Les Amis de la Terre ont décidé de travailler en profondeur sur la BEI, un bailleur international très discret. Le but : faire connaître les activités de la Banque et leurs impacts, et pousser la BEI vers des politiques et projets répondant mieux aux préoccupations sociales et environnementales des pays où elle intervient.


Les lacunes de la BEI

Une banque de développement sans politique de développement

La BEI se présente aujourd’hui elle-même comme une banque de développement. On peut lire sur son site : « La BEI est une banque publique au service des politiques de l’Union européenne ; elle ne poursuit pas de but lucratif.(...) L’action de la BEI est celle d’une banque de développement »

En pratique, si l’on s’intéresse aux types de projets financés par la BEI, il devient rapidement assez clair qu’ils ne servent pas au développement durable des pays du sud. Ces cinq dernières années, l’Afrique, l’Asie ou la région Amérique latine n’ont bénéficié d’aucun prêt dans les secteurs de la santé et de l’éducation, pourtant indispensables au développement. Par contre, en Zambie, la BEI n’a pas hésité à consacrer plus de 80% de ses financements au secteur minier. En fait, la BEI semble privilégier des projets dont les retombées économiques sont certaines et élevées plutôt que de mettre la priorité sur la lutte contre la pauvreté ou la protection de l’environnement. Elle se comporte comme une institution répondant avant tout aux besoin de ses clients, principalement des entreprises du nord. Ainsi, en Amérique latine, plus de 90% des financements de la BEI depuis 1993 ont été accordés soit à des filiales d’entreprises européennes, soit à de grandes multinationales.

Toujours plus de projets au Sud, toujours pas de normes...

Au sein de l’UE, la BEI est liée par les normes européennes. Mais dans les pays du Sud, elle n’est soumise à aucune réglementation précise. En réalité, la BEI est marquée par un retard considérable par rapport à la plupart des institutions financières internationales (Banque mondiale ou banques régionales de développement) en matière de normes sociales, environnementales, et de transparence.

La Banque travaille dans l’opacité : il est souvent difficile d’obtenir des informations sur son activité. Sans exigences environnementales et sociales précises et contraignantes, et à l’abri de tout contrôle, elle se retrouve impliquée dans des projets projets largement controversés et destructeurs (grands barrages, mines, privatisation du secteur de l’eau, plantations industrielles, projets pétroliers et gaziers transfrontaliers...).

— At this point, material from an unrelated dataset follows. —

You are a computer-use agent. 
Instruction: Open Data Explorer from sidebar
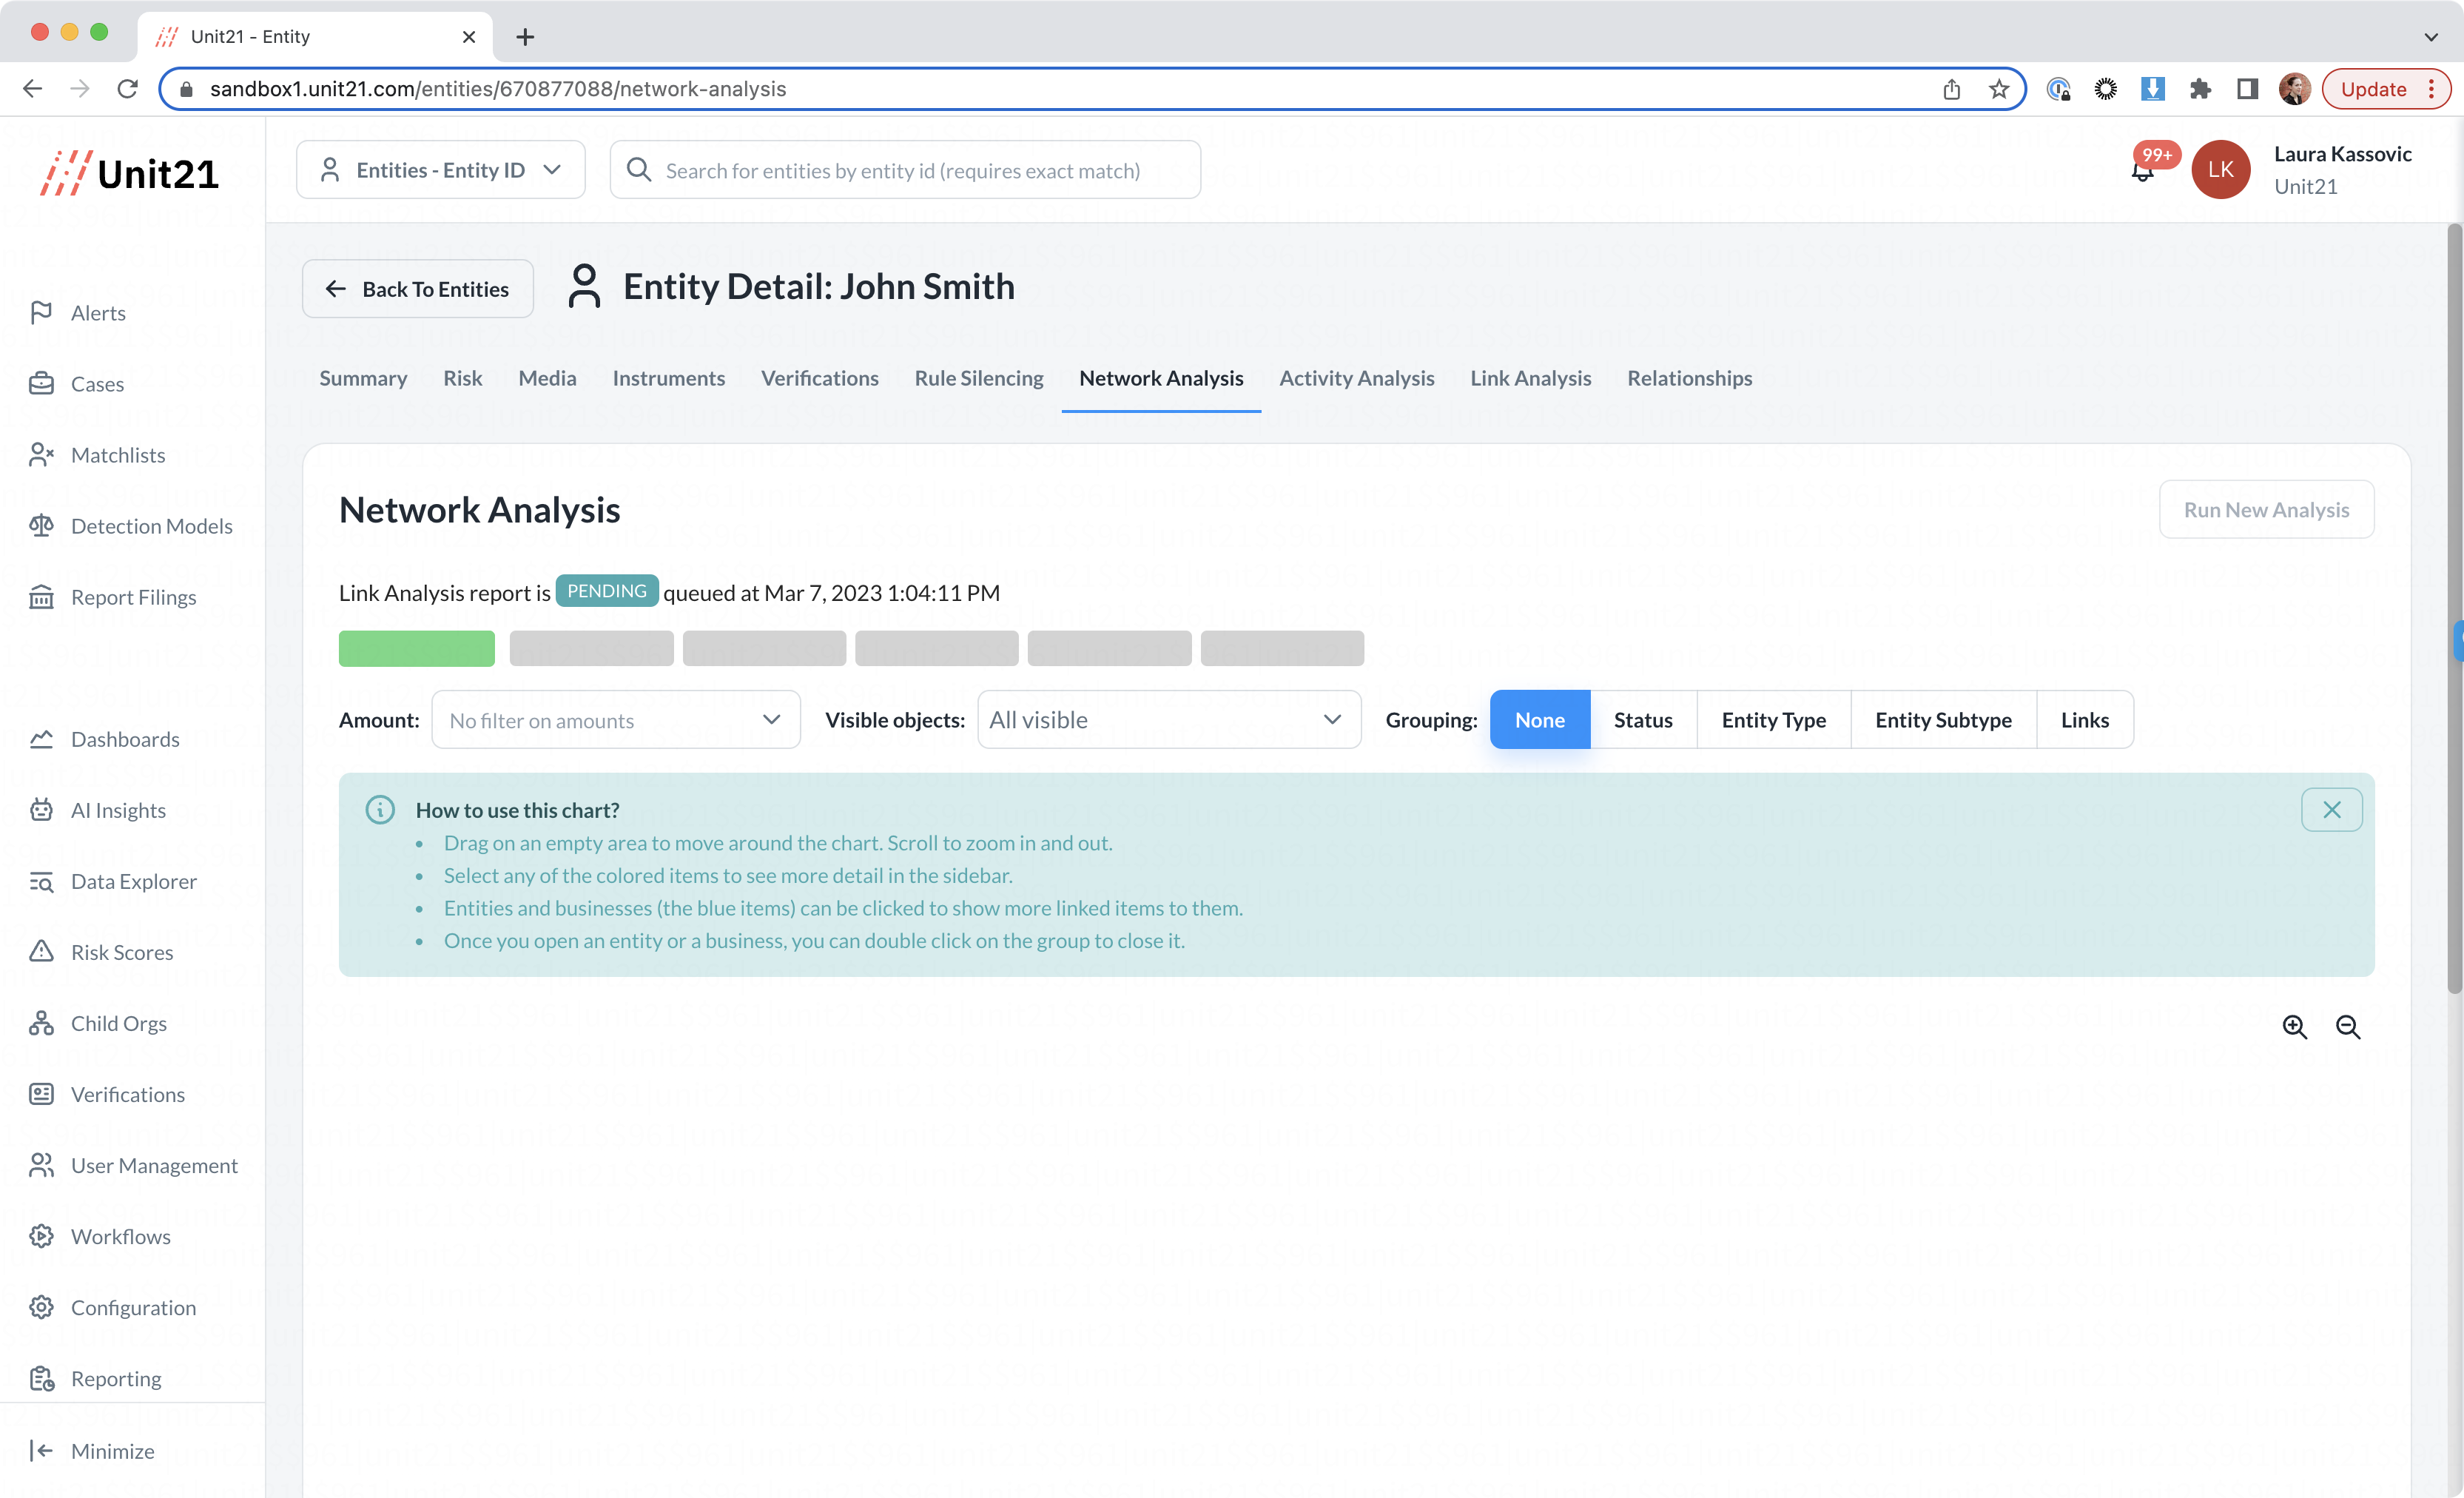[133, 881]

Les Amis de la Terre au coeur de la mobilisation

Dans les dernières années, nous avons travaillé ponctuellement sur cette institution : pour obtenir une politique de transparence et de publication des informations solide, pour tirer la sonnette d’alarme sur des projets problématiques, pour obtenir une considération des populations locales impactées par les financements, pour mettre en relief l’incohérence des actions de la BEI avec les politiques de coopération de l’UE, pour obtenir un mécanisme de plainte à la disposition des populations impactées par un projet de la BEI, etc.

Aujourd’hui, les Amis de la Terre travaillent avec plusieurs ONG européennes (Bankwatch, Urgewald, Bretton Woods Project, CRBM, WEED, Both Ends) pour que la BEI s’équipe de dispositifs environnementaux et sociaux à la hauteur du nouveau mandat d’action qui vient de lui être accordé dans les pays du Sud.